Se disant depuis longtemps passionné par la figure du célèbre physicien américain et s’appuyant sur une biographie intitulée American Prometheus: The Triumph and Tragedy of J. Robert Oppenheimer (signée Kai Bird et Martin J. Sherwin), Christopher Nolan raconte ainsi comment, pendant la Seconde Guerre mondiale, les États-Unis lancèrent le « Projet Manhattan », destiné à mettre au point la première bombe atomique afin de contrecarrer les plans de l’ennemi nazi. Désigné pour piloter ce dispositif, Oppenheimer (joué par l’ensorcelant Cillian Murphy) s’entoure de divers scientifiques de génie pour bâtir un projet collectif dont il se trouve pourtant le principale responsable, moralement comme intellectuellement.

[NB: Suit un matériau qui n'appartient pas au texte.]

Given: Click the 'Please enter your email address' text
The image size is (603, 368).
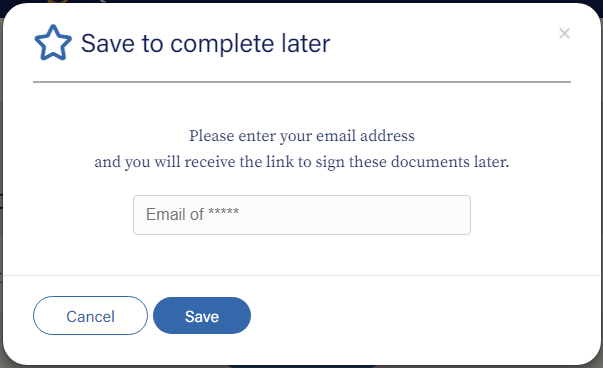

Au milieu d’un défilé d’interprètes étincelants (Matt Damon, Florence Pugh, Emily Blunt, Josh Hartnett, Rami Malek ou Gary Oldman), Nolan impose à ce récit historique sa patte stylistique et sa grammaire cinématographique personnelle. Jouant comme toujours avec la temporalité et les effets de montage, le cinéaste narre cette histoire de manière non entièrement chronologique, histoire de montrer à quel point le cerveau et l’esprit d’Oppenheimer sont d’emblée tiraillés, fissurés et déchirés entre plusieurs aspirations.

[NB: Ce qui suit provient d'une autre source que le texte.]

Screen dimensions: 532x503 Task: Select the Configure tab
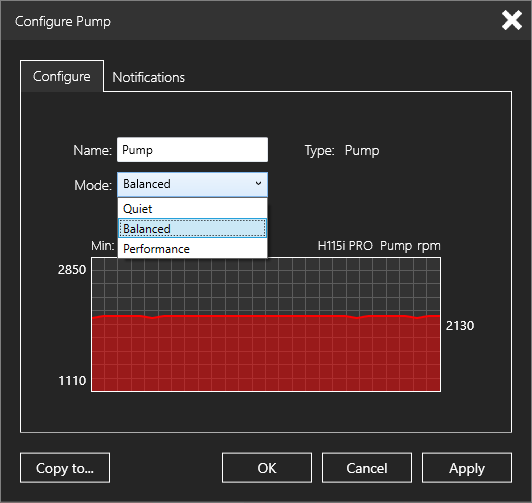tap(62, 76)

Voulant saisir les contradictions d’un inventeur de génie qui pressent que sa création pourrait être utilisée à des fins de destruction du monde, le film présente un personnage cerné par une multitude de visions sombres, d’images cauchemardesques et autres pressentiments lugubres qui illustrent combien il est pris dans un vaste réseau de pouvoirs, d’intérêts et de chausse-trappes politico-militaires qui finiront par le déposséder de son propre travail.
Poussé par son ambition, le réalisateur de Memento, Inception et Interstellar ne se contente pas de retracer la fabrication de l’arme atomique au cœur du laboratoire secret du désert de Los Alamos mais choisit aussi, dans ce film de trois heures, de décrire les manigances qui ont amené dans les années 1950 Oppenheimer à être déchu de sa gloire. En recréant le climat politique paranoïaque du maccarthysme, à travers notamment le personnage de Lewis Strauss (joué par Robert Downey Jr.), homme politique qui a contribué à modeler la politique nucléaire américaine de l’après-guerre en tant que président de la Commission de l’énergie atomique, Nolan dote son film d’un aspect politico-historique qui souligne qu’une figure complexe et riche de divers héritages idéologiques comme Oppenheimer peut facilement devenir la proie de politiciens revanchards.
Offrant au récit des strates temporelles supplémentaires (et un choix esthétique quelque peu déroutant puisque Nolan filme en couleurs les séquences subjectives impliquant Oppenheimer et en noir et blanc les séquences objectives concernant sa mise en accusation), le film, qui embrasse plusieurs décennies de conflits, se prête bien à l’obsession nolanienne pour les pièges narratifs et les déstabilisions émotionnelles en tous genres.
Avec ce récit mouvementé qui met en lumière le cheminement d’innovations technologiques qui mènent à des préjudices et qui entraînent des conséquences dévastatrices pour la planète, Christopher Nolan parvient à retranscrire visuellement et sensoriellement les dilemmes intérieurs de son héros et les remords inextinguibles qui le saisissent après les bombardements atomiques effectués sur les villes japonaises d’Hiroshima et de Nagasaki. En cela, le cinéaste signe bien plus qu’un biopic hollywoodien et réussit une œuvre particulièrement retorse sur les démons mégalomaniaques de l’Amérique et sur l’exercice étatique et institutionnel de la violence, dont les répercussions se font encore fortement ressentir aujourd’hui.